Я выполз на четвереньках, как некое грубое животное, из моего вельветового мира и упал на кровать. Навалился сон, полный цвета — зеленое платье Анны, черный блеск ее панталон, прозрачное винное золото и залитые солнцем кусочки лососины, яростный кроваво-красный шезлонг и мрачная тьма голубых портьер, — день заскользил прочь. А вместе с ним исчез тот человек, каким я был раньше. Подобно черной тени призрака он истаял в парижской Ночи, когда я падал все дальше в глубь этого калейдоскопа цветных осколков дня.
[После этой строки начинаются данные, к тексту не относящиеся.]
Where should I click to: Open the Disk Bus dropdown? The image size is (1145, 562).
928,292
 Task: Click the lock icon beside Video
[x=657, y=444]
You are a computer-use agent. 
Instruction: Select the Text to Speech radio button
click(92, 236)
Я закрыл глаза. Детский ужас вернулся ко мне. Ведь, проваливаясь в сон, ты умираешь. Словно опускаешься в темную глубину могилы.
17
Потребовалось некоторое время для того, чтобы коммутатор L'Hôtel соединил меня с Хартли.
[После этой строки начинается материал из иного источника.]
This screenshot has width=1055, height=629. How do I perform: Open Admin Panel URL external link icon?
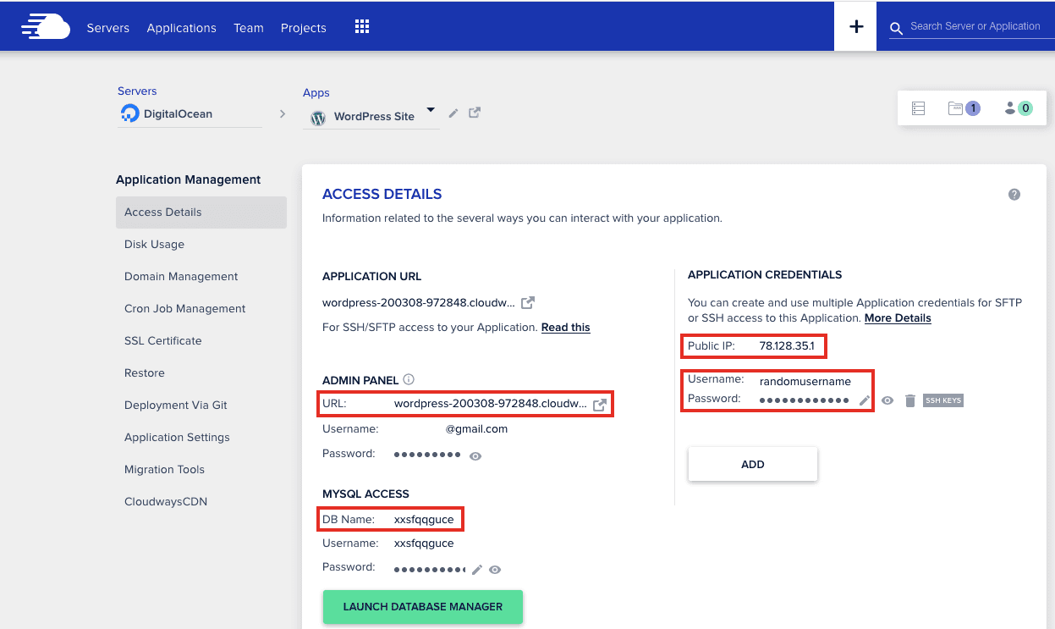[599, 405]
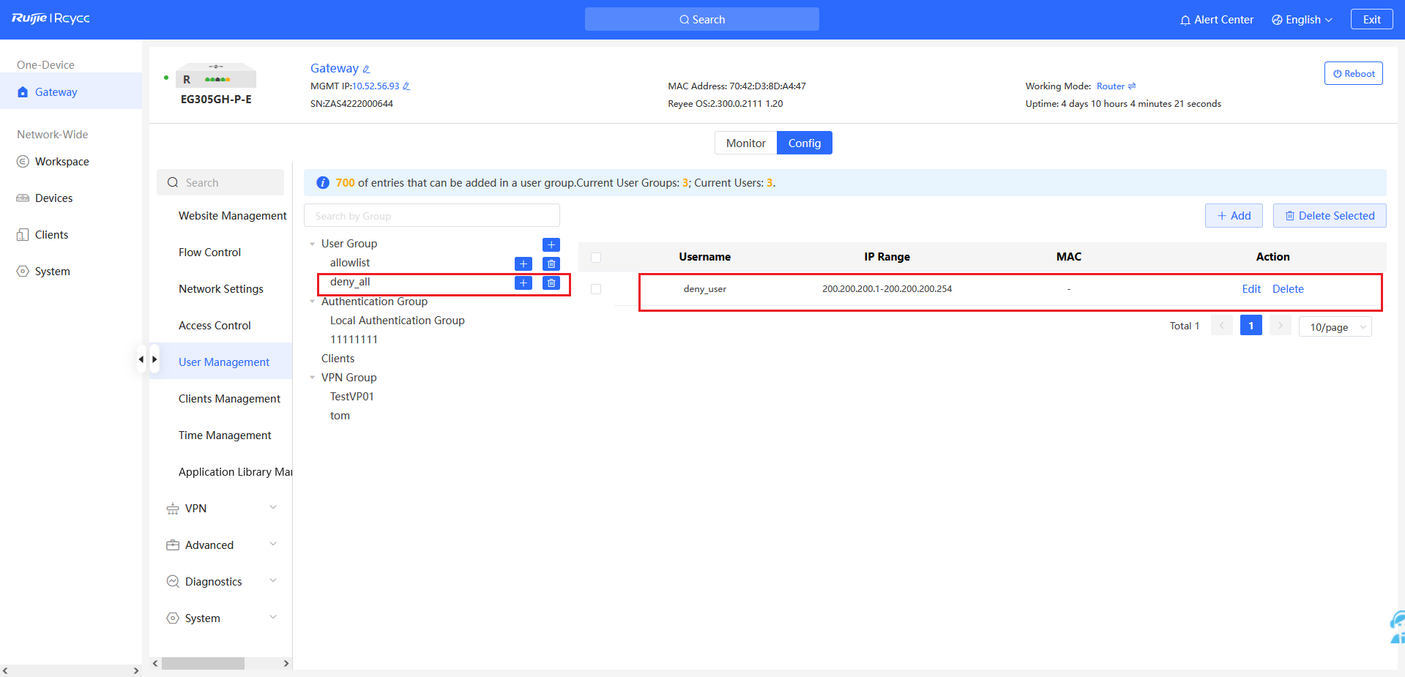Switch working mode using Router swap icon

pos(1132,86)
— Здравствуй, Эдвард! Как ты?
— Чудесно, мой дорогой мальчик. Мне так приятно видеть здесь Ингрид и Салли. Они приезжают в Хартли не слишком часто. Так же, как и ты, заметил бы я.
— Знаю, знаю. Это мой промах.
— Конечно, ты очень занят. Этот новый молодой человек Салли, Джонатан, тоже здесь. Мальчик Ника Робинсона, ты его знаешь. Я могу принять только парня лейбористского толка.
Я подумал, это, вероятно, потому, что Ник Робинсон был одним из тех парней-лейбористов, с публичной школой за плечами и безупречным наследством в центральном графстве Англии.
— Я помню мать Ника. Никогда не мог понять, как сын Джека Робинсона стал членом парламента от лейбористов. А, ладно. Я полагаю, ты хочешь поговорить с Ингрид?
— Да. Если она поблизости.
— Она в саду. Подожди немного.
— Привет, дорогой. Как в Брюсселе?
— Смертельно скучно, и я махнул в Париж на утреннюю встречу. Обратно я вылечу ночью.
— Ты не увидишь там Мартина с Анной?
— Нет. — Я помолчал. — Я предполагал позвонить им и навестить во время шикарного завтрака, но совсем не было времени. Да и не хотел им надоедать.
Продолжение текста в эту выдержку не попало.